O Município de Mirandela deve corrigir a data que consta da assinatura do contrato de trabalho com a engenheira ambiental, que esteve em prisão preventiva e posteriormente veio a ser condenada, mas com a execução da pena suspensa, no âmbito de um processo de tráfico de droga que ficou conhecido como “semente em pó”.

É esta a principal conclusão do relatório do processo de inquérito interno que foi ordenado por despacho da presidente do Município de Mirandela, no dia 11 de outubro, alegando a necessidade de serem clarificadas as questões jurídicas levantadas numa reportagem emitida pela TVI, no dia 6 de outubro, sobre o processo de contratação desta trabalhadora da Câmara Municipal que deixou no ar a possibilidade de a autarquia estar perante um processo ilegal.
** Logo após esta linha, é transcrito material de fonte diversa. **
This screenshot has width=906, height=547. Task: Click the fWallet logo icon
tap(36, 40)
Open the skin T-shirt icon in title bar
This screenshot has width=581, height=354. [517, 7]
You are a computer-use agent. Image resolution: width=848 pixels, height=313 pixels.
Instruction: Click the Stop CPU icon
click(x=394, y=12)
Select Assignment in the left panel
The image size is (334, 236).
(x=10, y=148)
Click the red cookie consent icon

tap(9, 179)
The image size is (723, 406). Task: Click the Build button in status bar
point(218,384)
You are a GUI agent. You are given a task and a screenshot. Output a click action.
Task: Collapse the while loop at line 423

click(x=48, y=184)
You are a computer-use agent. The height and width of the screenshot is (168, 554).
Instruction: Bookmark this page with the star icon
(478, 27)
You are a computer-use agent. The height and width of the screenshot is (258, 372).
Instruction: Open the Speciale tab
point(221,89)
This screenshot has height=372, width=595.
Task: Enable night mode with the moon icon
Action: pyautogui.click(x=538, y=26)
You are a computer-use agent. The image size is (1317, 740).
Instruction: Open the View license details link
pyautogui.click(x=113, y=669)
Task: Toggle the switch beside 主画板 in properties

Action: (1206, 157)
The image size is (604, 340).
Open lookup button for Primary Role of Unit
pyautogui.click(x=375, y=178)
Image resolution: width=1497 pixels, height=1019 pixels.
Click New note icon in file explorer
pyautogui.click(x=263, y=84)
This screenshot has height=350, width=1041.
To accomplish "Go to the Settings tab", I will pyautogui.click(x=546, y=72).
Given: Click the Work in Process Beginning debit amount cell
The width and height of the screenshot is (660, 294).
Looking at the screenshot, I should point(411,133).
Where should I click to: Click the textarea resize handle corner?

Num encontro de trabalho com jornalistas, que decorreu, na passada segunda-feira, após uma visita guiada a antiga estação da CP, agora requalificada, a autarca de Mirandela deu a conhecer as conclusões do inquérito, que apesar de identificar este reparo também considera que tal irregularidade “não teve consequências ao nível da execução do contrato, já que, depois de celebrado, o contrato ficou suspenso sem pagamento de qualquer remuneração à trabalhadora”.

Perante estas conclusões, Júlia Rodrigues, entende que os serviços da câmara “atuaram em conformidade com a Lei”, admitindo apenas “um erro processual”. Para a autarca, não ficam dúvidas de que existiu “uma manipulação” da informação por parte de quem fez a reportagem da TVI.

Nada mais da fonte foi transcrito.